— Begin Given passage —

So we are left with $g^{p^{k-1} (p-1)} \equiv 1 + a p^k \pmod{p^{k+1}}$, and since $a$ isn’t a multiple of $p$, this shows that $g$ does not have order $p^{k-1} (p - 1)$. Thus, $g$ must be a generator mod $p^{k+1}$.

By induction, this shows that $U_{p^k}$ is cyclic for all $k$.

Note that the above argument almost works for $p = 2$; the base case goes through, and the inductive step fails only when we look at the last term: when $p = 2$, we can’t conclude $p(k-1) \ge k+1$. But this only fails at $k = 2$, it actually continues to work for $k \ge 3$. So if there were generators for $U_8$, then they would lift to generators for $U_{16}$, and those to $U_{32}$, and so on. But we just barely fail the jump from $k = 2$ to $k = 3$, and this is why $p = 2$ is different from its odd peers.

Still though, we can modify our argument slightly to derive the structure of $U_{2^k}$ for $k \ge 3$. Since $U_8$ is non-cyclic, there is no chance for any higher $U_{2^k}$ to be cyclic. But we will show they’re pretty darn close.

We will call $g$ a “near-generator” of $U_{2^k}$ if $g$ generates half the group, and multiplying by $-1$ gives the other half. Our base case is $U_8 = \{ 1, 3, 5, 7 \}$, for which $3$ and $5$ are near-generators.

Say that $g$ is a near-generator of $U_{2^k}$. We claim that it is also a near-generator of $U_{2^{k+1}}$.

As before, we show the possible orders for $g$, and eliminate all but one possibility. Since $g$ is a near-generator mod $2^k$, it has order $2^{k-2}$ in $U_{2^k}$. Thus its order in $U_{2^{k+1}}$ must be a multiple of $2^{k-2}$. This leaves possibilities $2^{k-2}$, $2^{k-1}$, and $2^k$. It cannot be $2^k$, because that would imply that $U_{2^{k+1}}$ is cyclic, and that is impossible. So it remains to eliminate $2^{k-2}$.

— End Given passage —

**Aim of the exercise:** Copy the passage on cyclic unit groups, beginning at the words "Note that the" and stopping after "its odd peers.", and swap "generators" for "primitive roots" throughout. Work only from the passage on cyclic unit groups.

— Begin Stored records —

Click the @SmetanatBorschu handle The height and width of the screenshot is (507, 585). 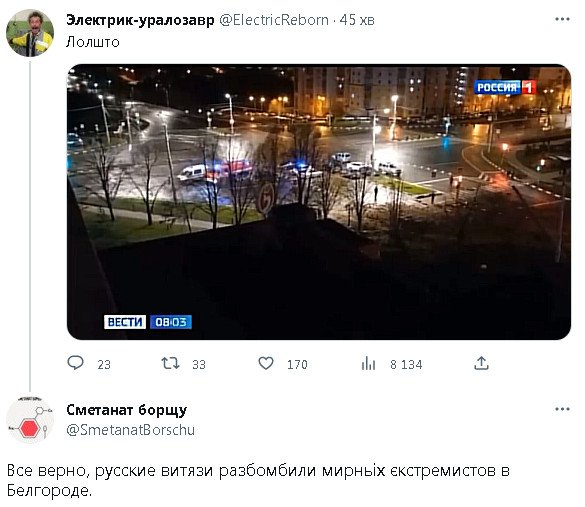point(131,430)
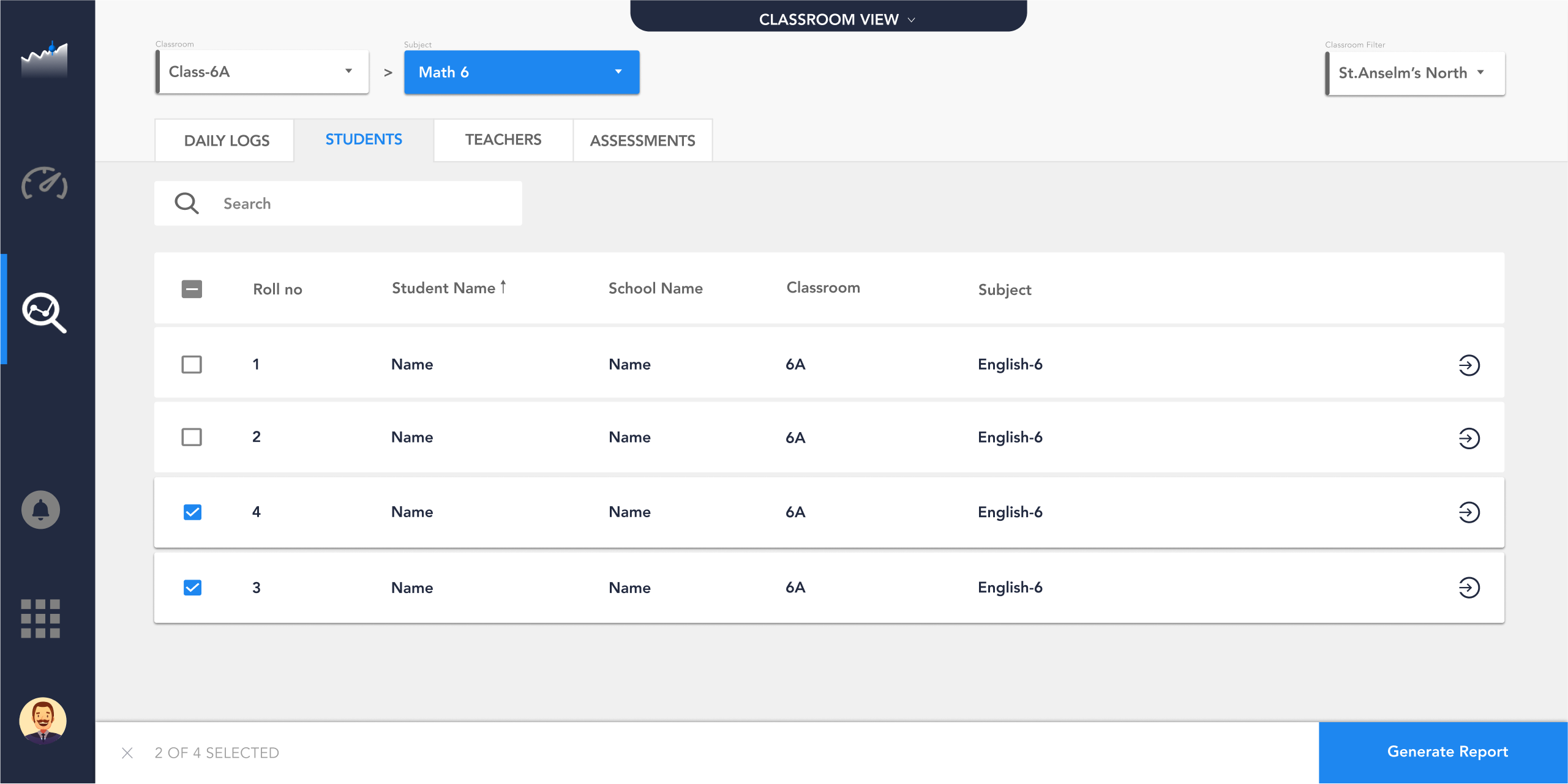Uncheck the checkbox for roll no 4
Image resolution: width=1568 pixels, height=784 pixels.
192,512
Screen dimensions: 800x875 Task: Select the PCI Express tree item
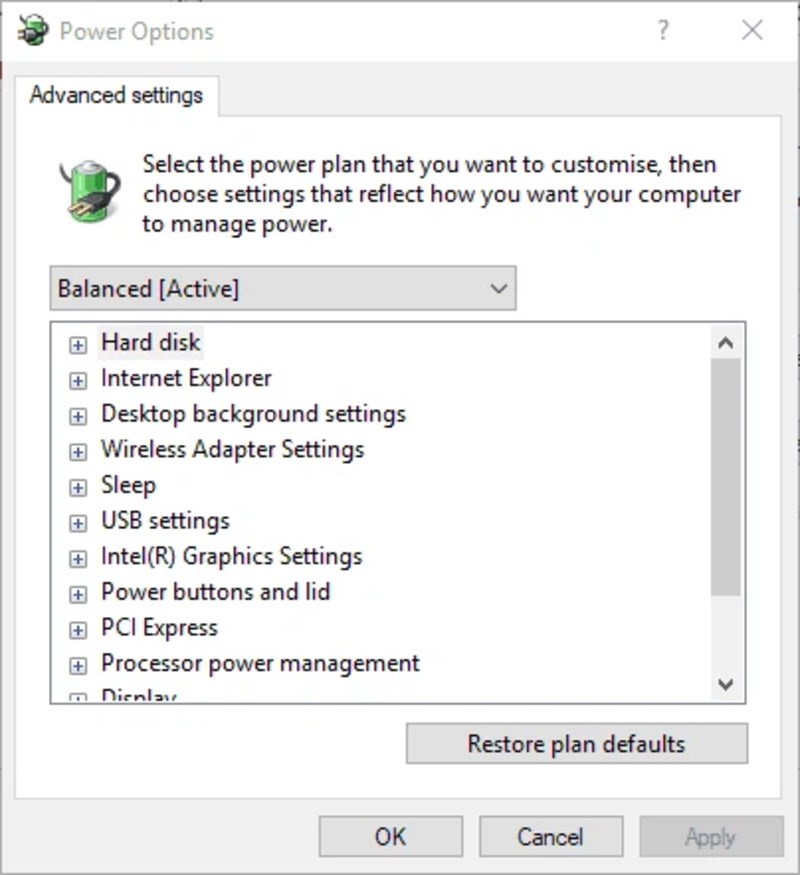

— End Stored records —

**Full answer:**
Note that the above argument almost works for $p = 2$; the base case goes through, and the inductive step fails only when we look at the last term: when $p = 2$, we can’t conclude $p(k-1) \ge k+1$. But this only fails at $k = 2$, it actually continues to work for $k \ge 3$. So if there were primitive roots for $U_8$, then they would lift to primitive roots for $U_{16}$, and those to $U_{32}$, and so on. But we just barely fail the jump from $k = 2$ to $k = 3$, and this is why $p = 2$ is different from its odd peers.